>> BEGIN RECORDS TO PROCESS
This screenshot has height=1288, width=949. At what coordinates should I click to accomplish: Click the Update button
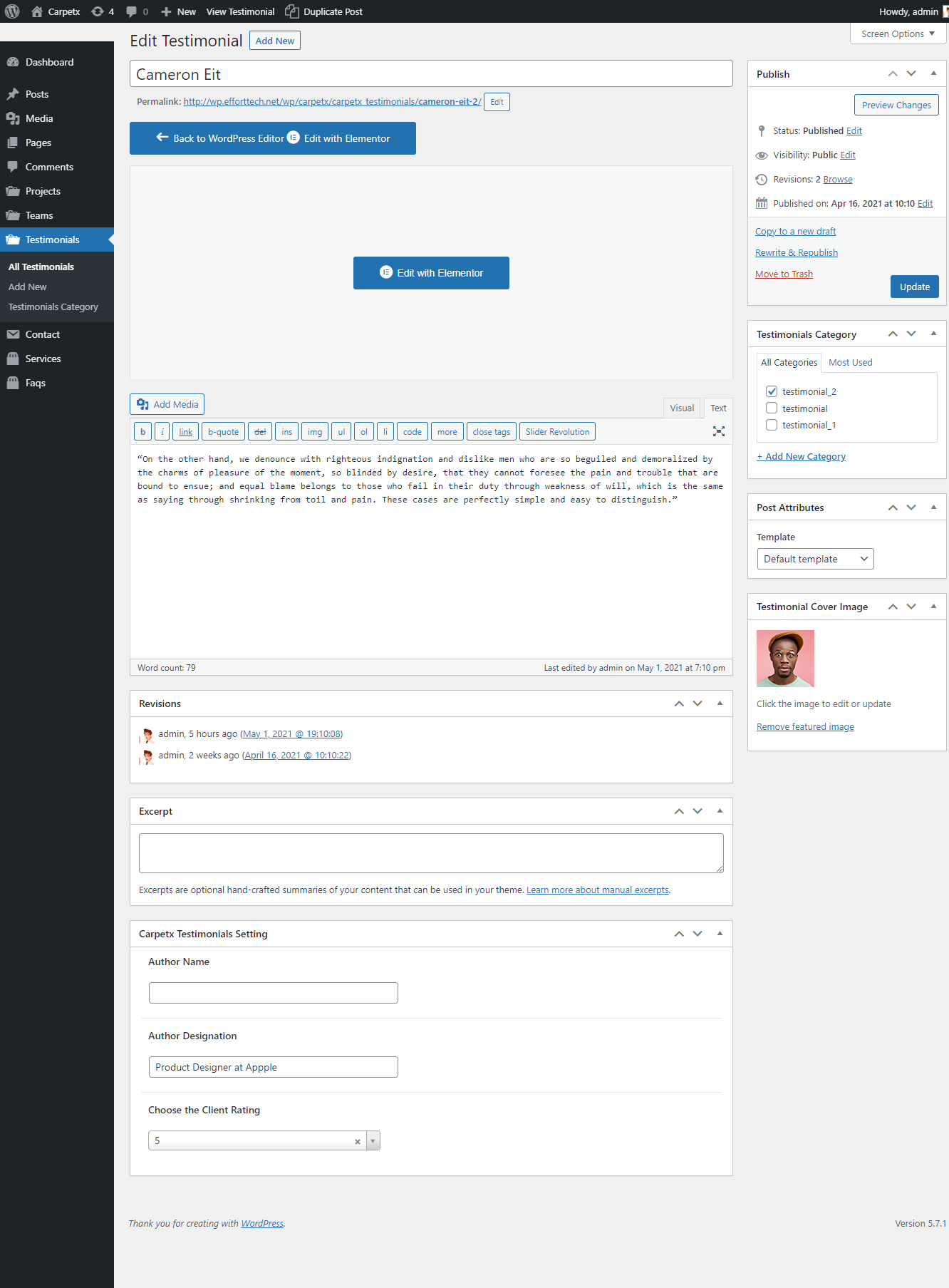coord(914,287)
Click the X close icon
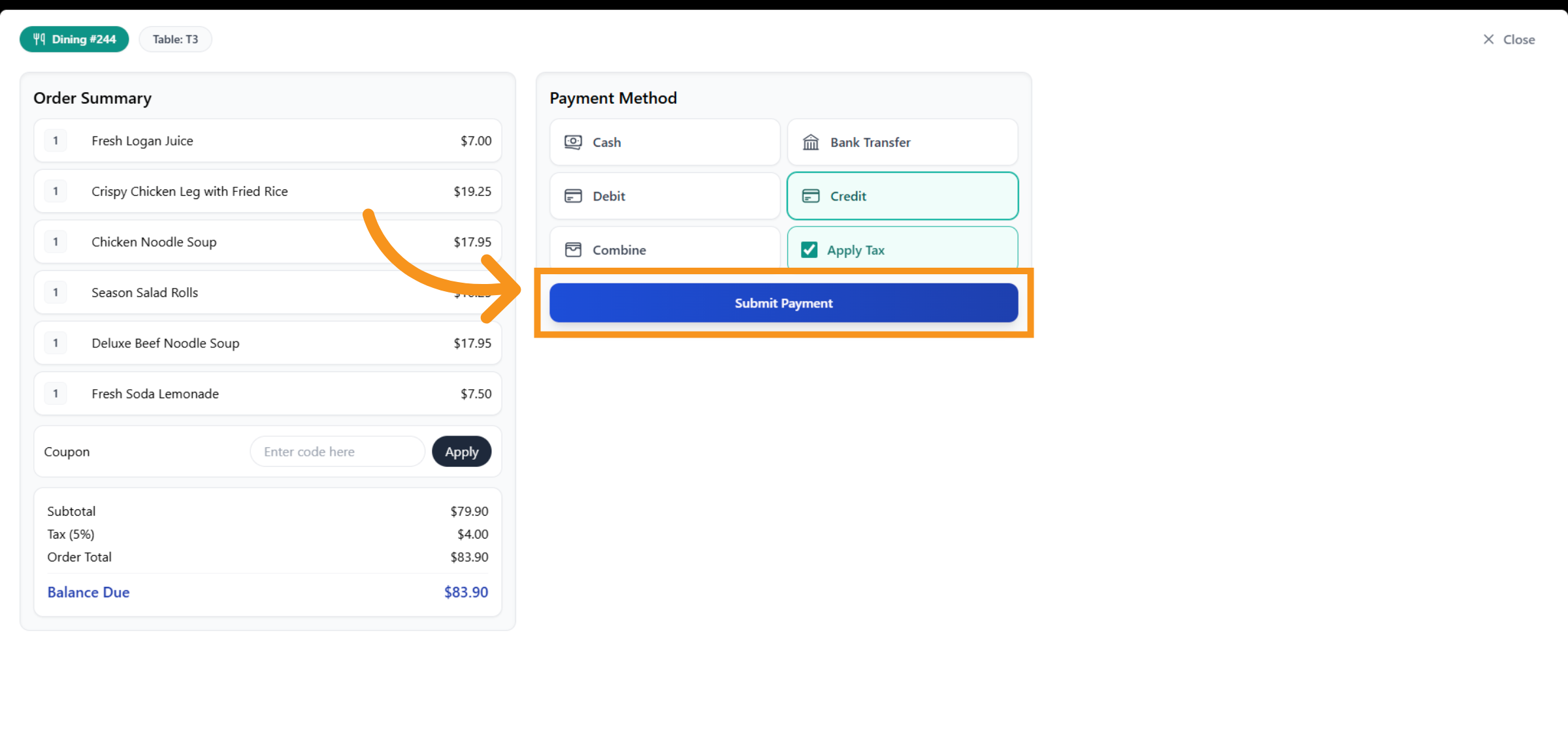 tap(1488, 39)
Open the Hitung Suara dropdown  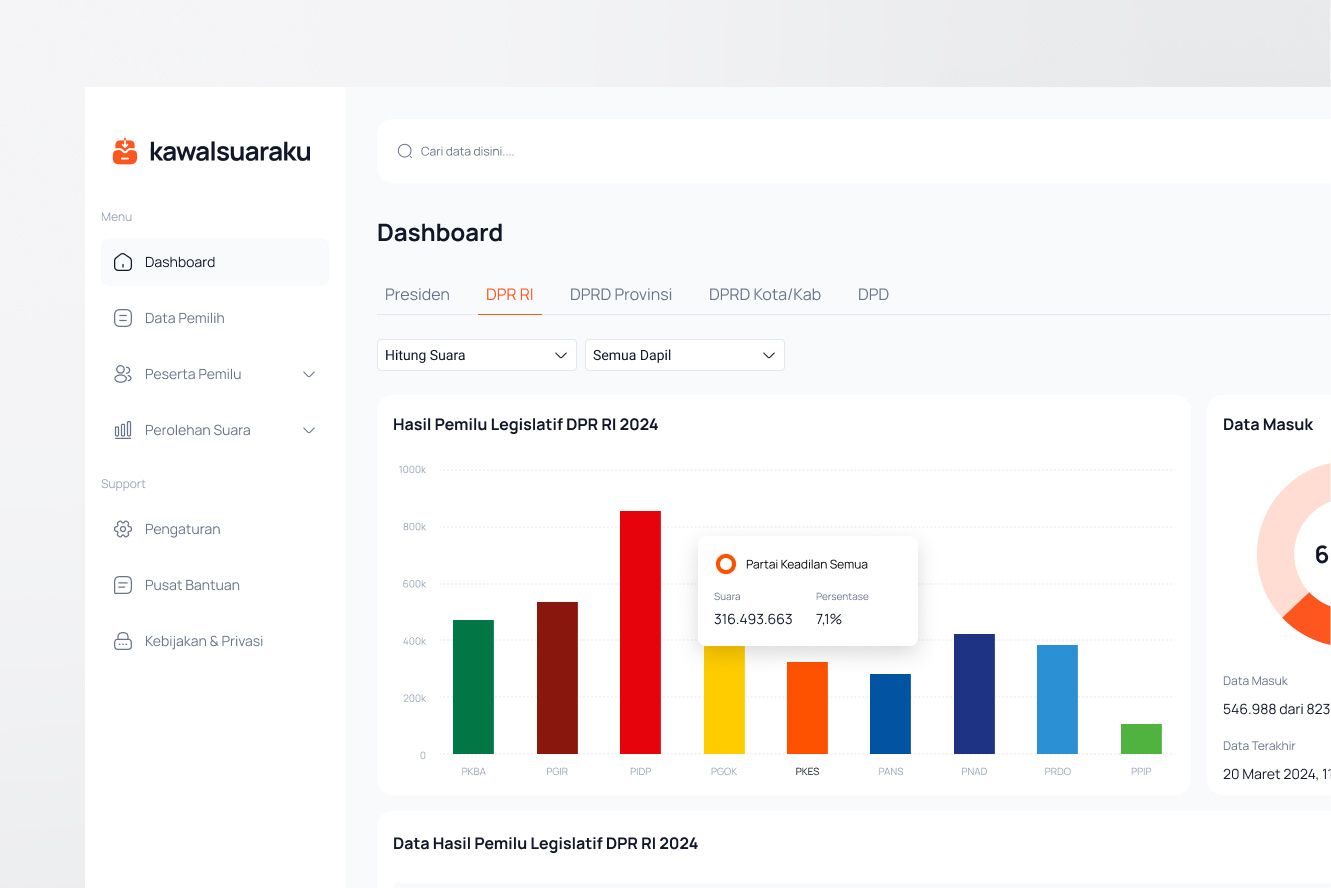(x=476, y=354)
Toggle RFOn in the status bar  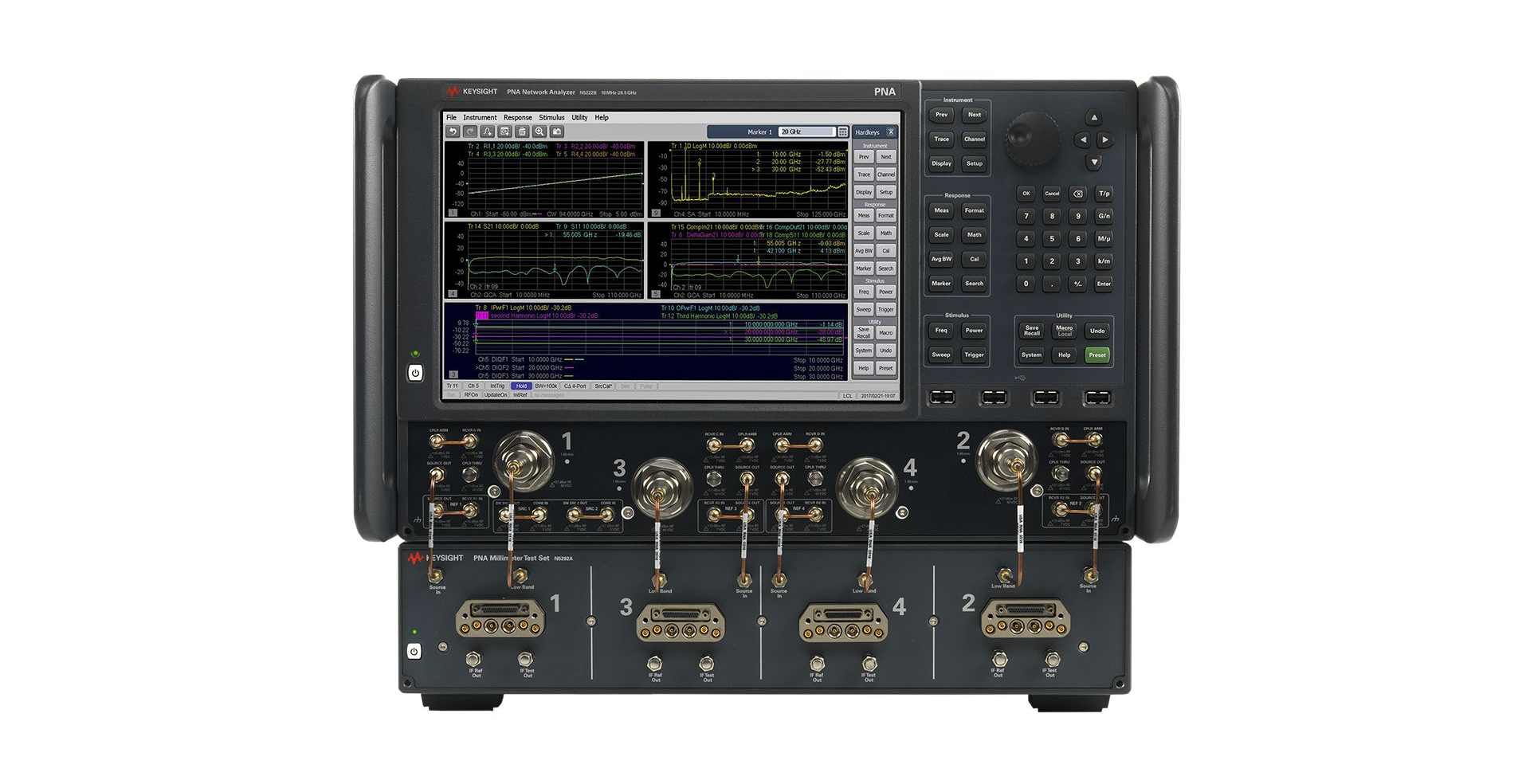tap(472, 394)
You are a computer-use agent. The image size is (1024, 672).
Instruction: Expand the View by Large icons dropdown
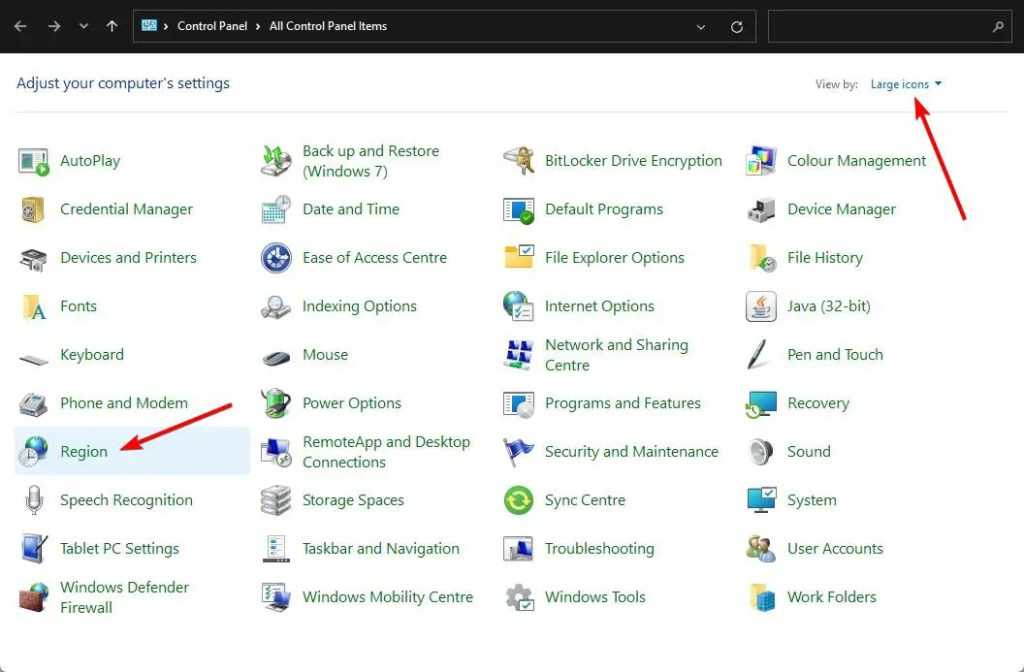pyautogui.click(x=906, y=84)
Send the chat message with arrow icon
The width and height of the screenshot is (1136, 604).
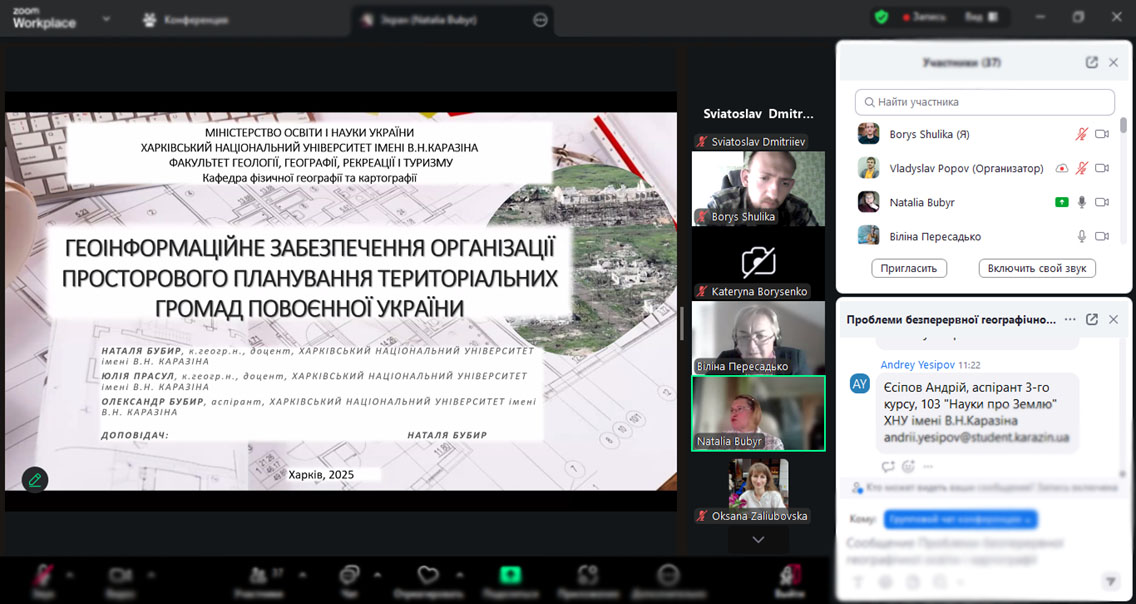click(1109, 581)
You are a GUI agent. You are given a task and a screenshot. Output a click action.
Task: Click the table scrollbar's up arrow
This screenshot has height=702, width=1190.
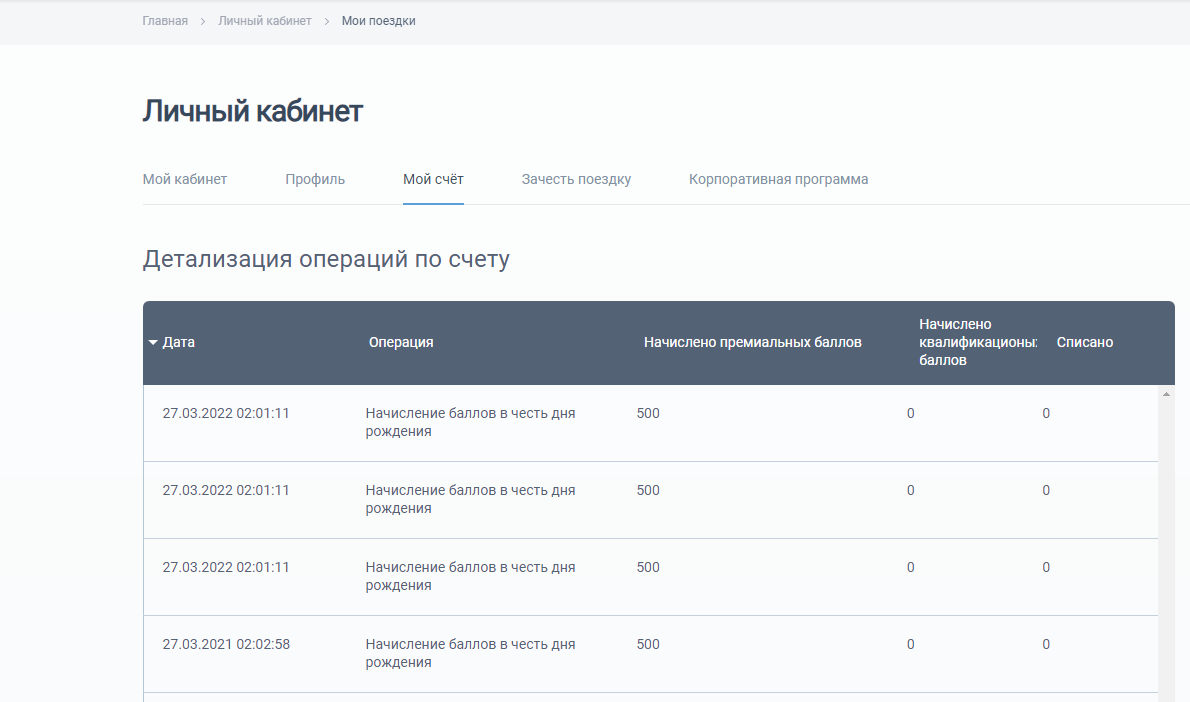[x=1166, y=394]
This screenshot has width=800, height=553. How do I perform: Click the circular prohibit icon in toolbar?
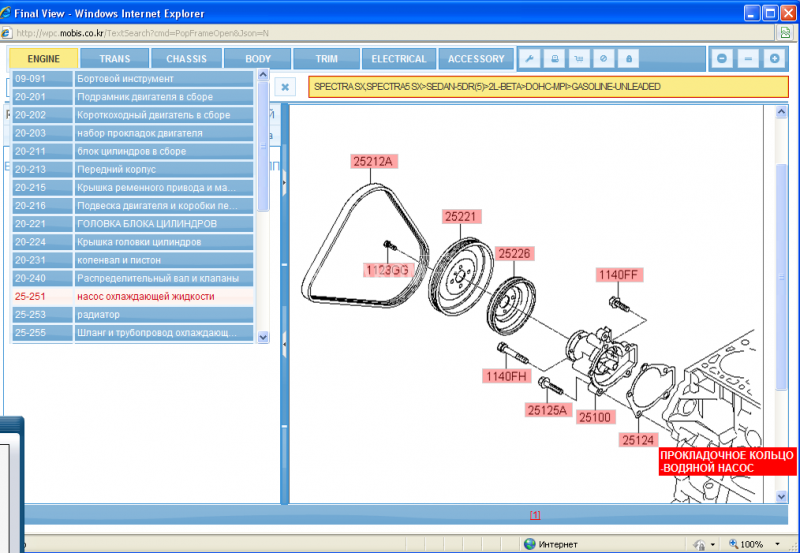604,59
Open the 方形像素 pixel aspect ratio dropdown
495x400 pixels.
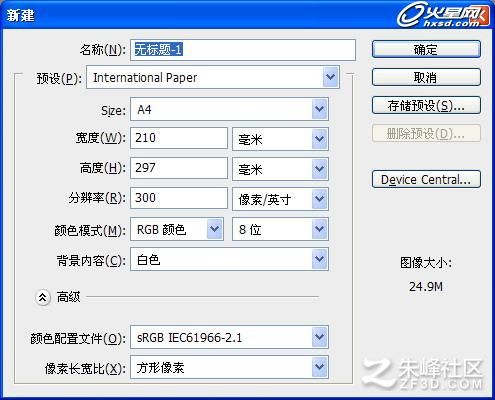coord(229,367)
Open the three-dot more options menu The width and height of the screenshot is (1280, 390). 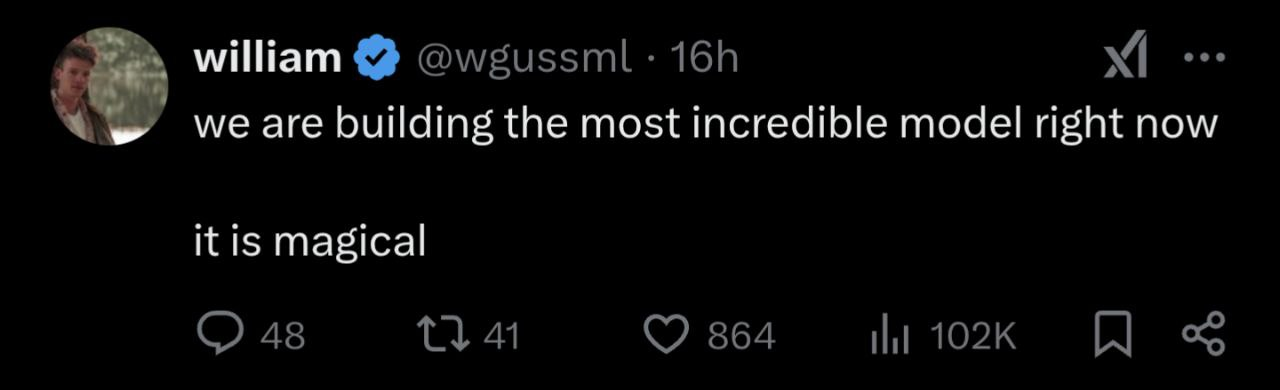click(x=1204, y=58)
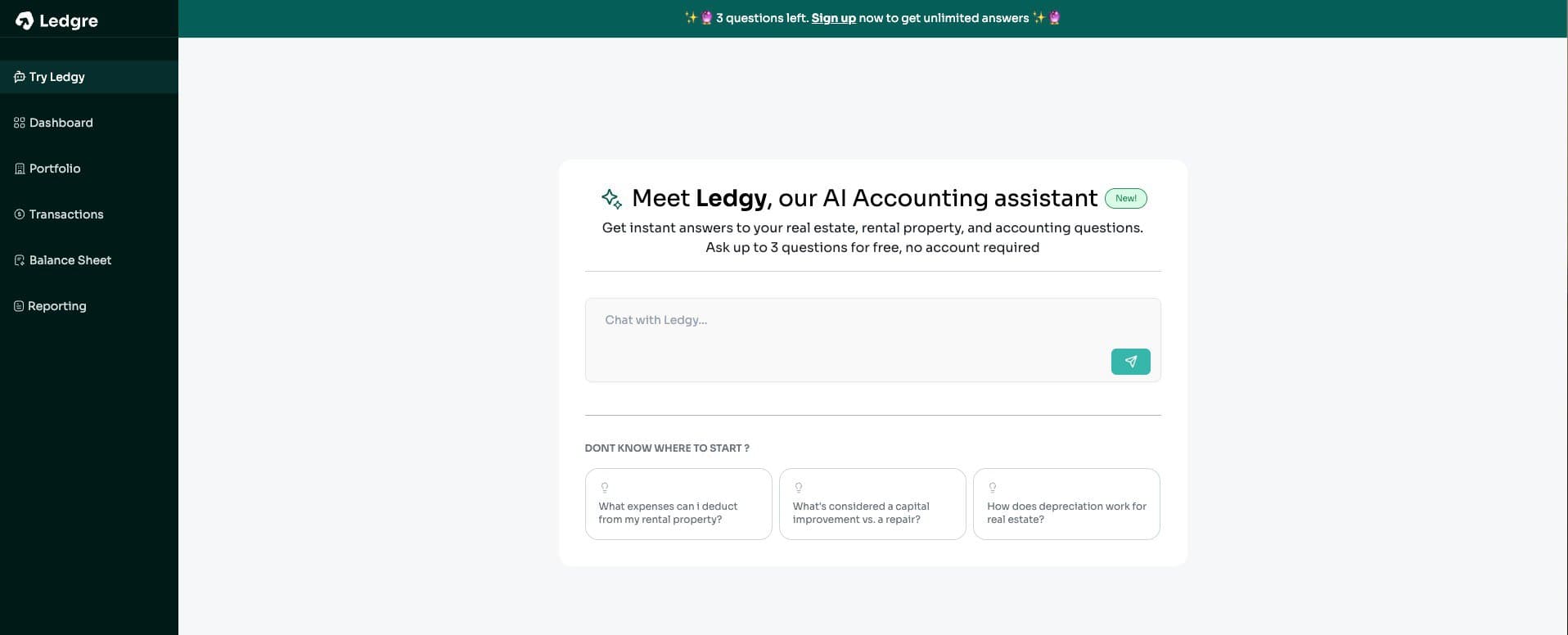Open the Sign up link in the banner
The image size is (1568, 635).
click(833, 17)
>> END RECORDS TO PROCESS
◆ **WORK TO BE COMPLETED**: Copy out the material word for word, everything from the line containing "Send the chat message with arrow icon" down to the line containing "coord(229,367)", with both of those lines included. Leave the pictures out.

◆ **RESULT**:
Send the chat message with arrow icon
The width and height of the screenshot is (1136, 604).
click(1109, 581)
You are a GUI agent. You are given a task and a screenshot. Output a click action.
Task: Click the table scrollbar's up arrow
This screenshot has height=702, width=1190.
[x=1166, y=394]
This screenshot has width=800, height=553. How do I perform: Click the circular prohibit icon in toolbar?
604,59
Open the 方形像素 pixel aspect ratio dropdown
495x400 pixels.
coord(229,367)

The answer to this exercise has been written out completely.